**What the task asks**
When a line in the entries below contains the word "Focus", copy that line.

[Dataset excerpts]
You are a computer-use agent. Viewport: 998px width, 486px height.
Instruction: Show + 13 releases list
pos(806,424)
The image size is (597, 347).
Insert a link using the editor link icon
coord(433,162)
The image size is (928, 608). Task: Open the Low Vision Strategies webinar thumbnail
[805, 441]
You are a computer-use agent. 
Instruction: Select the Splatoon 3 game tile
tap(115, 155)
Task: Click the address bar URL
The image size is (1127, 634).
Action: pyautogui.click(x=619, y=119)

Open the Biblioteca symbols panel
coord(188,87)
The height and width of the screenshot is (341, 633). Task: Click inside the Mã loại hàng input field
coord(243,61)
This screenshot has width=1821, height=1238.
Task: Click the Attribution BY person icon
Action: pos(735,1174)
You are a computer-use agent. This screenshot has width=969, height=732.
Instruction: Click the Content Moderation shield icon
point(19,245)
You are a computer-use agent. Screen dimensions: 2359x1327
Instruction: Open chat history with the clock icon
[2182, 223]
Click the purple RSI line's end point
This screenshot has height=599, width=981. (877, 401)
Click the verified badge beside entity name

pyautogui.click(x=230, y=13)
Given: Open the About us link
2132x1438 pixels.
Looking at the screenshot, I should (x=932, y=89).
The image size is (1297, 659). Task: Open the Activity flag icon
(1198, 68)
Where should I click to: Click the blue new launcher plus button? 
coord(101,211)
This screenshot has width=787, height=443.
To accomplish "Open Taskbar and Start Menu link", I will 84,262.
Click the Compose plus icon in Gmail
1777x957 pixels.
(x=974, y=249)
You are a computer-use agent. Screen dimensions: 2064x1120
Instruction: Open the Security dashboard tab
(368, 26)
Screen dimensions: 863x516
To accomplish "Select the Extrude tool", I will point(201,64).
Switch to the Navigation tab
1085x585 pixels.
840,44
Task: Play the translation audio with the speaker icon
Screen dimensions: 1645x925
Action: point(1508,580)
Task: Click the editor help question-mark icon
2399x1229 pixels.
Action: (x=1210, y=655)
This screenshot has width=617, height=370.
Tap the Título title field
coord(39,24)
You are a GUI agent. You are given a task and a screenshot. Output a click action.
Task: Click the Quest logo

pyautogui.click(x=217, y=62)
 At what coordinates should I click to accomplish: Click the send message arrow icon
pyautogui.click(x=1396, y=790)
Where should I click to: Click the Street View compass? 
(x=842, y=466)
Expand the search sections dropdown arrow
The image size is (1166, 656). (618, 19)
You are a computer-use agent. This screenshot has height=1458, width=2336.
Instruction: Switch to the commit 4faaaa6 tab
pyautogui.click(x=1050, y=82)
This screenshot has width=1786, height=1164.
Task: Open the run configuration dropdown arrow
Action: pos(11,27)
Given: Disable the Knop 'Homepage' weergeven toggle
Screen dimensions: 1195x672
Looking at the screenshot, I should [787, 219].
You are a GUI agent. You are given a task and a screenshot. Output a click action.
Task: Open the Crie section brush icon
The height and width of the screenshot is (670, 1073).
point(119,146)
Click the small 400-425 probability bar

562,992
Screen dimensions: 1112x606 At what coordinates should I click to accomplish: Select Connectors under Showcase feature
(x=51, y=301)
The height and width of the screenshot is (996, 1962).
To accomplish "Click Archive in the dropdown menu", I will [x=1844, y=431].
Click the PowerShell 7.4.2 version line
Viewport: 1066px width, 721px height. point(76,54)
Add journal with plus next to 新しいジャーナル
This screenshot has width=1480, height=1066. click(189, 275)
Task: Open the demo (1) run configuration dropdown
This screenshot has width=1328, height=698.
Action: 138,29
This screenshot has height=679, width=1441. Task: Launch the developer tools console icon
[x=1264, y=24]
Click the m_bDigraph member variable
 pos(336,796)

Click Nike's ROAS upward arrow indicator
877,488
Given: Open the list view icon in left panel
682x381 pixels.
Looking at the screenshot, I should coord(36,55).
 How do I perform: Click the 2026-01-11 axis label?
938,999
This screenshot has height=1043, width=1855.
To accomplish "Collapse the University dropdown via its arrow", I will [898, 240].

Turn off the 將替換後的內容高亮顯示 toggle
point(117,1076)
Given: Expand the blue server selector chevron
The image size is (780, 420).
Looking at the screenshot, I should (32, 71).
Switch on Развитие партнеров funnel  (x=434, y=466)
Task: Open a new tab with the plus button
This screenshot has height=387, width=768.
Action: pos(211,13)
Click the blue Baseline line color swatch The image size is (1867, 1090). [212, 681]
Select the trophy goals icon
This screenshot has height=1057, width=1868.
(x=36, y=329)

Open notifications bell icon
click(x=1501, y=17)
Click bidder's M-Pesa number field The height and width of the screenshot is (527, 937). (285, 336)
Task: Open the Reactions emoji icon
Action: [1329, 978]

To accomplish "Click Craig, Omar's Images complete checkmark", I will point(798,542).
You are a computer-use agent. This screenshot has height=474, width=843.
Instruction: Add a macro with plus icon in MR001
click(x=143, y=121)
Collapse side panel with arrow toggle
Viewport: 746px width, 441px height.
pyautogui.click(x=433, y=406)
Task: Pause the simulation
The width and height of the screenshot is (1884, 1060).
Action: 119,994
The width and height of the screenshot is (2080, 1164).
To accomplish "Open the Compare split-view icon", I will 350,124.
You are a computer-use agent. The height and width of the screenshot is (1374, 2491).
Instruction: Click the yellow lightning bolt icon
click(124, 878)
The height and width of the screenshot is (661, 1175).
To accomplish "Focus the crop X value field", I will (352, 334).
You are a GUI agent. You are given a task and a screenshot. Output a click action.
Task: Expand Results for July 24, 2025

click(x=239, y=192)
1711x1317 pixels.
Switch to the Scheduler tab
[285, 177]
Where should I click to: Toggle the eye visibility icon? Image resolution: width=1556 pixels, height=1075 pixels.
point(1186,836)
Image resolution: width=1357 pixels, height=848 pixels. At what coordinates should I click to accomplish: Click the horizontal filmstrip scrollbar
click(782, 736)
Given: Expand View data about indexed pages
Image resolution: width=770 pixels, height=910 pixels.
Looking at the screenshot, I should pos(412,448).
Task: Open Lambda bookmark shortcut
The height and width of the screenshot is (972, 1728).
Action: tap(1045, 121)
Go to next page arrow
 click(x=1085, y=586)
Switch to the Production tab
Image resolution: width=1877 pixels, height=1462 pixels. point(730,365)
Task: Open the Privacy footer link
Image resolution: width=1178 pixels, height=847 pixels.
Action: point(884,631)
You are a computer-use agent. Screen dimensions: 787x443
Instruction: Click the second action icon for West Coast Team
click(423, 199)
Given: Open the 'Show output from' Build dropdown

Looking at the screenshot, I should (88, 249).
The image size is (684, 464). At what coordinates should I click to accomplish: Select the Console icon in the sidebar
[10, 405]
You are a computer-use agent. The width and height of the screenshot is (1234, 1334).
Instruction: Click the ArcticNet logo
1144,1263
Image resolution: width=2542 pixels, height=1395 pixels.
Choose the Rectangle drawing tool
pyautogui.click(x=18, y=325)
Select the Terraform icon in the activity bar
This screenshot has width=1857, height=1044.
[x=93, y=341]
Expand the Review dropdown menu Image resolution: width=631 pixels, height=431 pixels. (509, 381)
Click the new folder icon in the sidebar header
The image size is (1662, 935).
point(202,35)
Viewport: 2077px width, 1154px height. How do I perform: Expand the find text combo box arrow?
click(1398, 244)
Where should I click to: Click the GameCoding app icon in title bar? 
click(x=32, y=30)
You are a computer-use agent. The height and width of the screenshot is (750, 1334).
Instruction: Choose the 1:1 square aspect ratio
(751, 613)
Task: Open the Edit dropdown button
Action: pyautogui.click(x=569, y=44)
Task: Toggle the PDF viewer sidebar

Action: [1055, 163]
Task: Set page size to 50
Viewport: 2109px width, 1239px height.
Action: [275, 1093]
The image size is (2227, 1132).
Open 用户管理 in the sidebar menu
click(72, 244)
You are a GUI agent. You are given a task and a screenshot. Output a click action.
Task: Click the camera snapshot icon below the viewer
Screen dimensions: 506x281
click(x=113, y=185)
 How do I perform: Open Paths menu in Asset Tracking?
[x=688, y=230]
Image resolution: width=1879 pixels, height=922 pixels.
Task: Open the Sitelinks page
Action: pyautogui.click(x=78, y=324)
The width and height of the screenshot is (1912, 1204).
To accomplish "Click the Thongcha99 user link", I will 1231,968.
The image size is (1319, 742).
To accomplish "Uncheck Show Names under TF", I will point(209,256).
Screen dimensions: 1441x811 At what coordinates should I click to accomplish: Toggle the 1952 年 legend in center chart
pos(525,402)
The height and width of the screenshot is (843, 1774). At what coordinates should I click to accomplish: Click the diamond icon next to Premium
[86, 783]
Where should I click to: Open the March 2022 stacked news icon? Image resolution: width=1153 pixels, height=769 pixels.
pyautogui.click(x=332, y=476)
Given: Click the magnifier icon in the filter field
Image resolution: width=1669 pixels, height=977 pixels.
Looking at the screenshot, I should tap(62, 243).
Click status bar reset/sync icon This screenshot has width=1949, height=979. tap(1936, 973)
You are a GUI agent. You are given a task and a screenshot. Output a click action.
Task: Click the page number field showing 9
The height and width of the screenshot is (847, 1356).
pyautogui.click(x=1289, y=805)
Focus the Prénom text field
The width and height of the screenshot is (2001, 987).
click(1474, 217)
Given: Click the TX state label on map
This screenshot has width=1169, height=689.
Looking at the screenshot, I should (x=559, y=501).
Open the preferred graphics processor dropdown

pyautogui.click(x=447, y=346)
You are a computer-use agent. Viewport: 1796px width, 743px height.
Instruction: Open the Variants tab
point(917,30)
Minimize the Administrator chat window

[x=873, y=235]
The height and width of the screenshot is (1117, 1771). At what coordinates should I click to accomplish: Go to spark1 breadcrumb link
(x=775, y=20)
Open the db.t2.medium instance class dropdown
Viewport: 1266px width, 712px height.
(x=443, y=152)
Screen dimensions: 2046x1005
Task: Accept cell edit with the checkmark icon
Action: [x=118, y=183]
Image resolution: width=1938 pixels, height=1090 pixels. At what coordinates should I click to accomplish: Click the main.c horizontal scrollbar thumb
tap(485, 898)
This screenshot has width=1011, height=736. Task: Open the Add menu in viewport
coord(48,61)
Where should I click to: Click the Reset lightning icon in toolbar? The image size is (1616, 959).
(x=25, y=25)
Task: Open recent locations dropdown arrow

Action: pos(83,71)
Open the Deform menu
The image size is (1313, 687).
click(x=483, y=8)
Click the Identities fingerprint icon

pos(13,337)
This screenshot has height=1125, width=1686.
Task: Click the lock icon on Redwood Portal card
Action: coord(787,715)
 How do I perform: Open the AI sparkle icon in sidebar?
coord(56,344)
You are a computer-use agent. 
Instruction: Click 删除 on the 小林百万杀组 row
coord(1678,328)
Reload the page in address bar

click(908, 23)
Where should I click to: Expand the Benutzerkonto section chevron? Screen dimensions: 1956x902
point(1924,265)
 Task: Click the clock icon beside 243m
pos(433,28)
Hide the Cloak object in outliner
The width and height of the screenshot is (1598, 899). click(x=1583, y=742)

**Answer for this exercise**
To accomplish "Focus the crop X value field", I will (352, 334).
Focus the Prénom text field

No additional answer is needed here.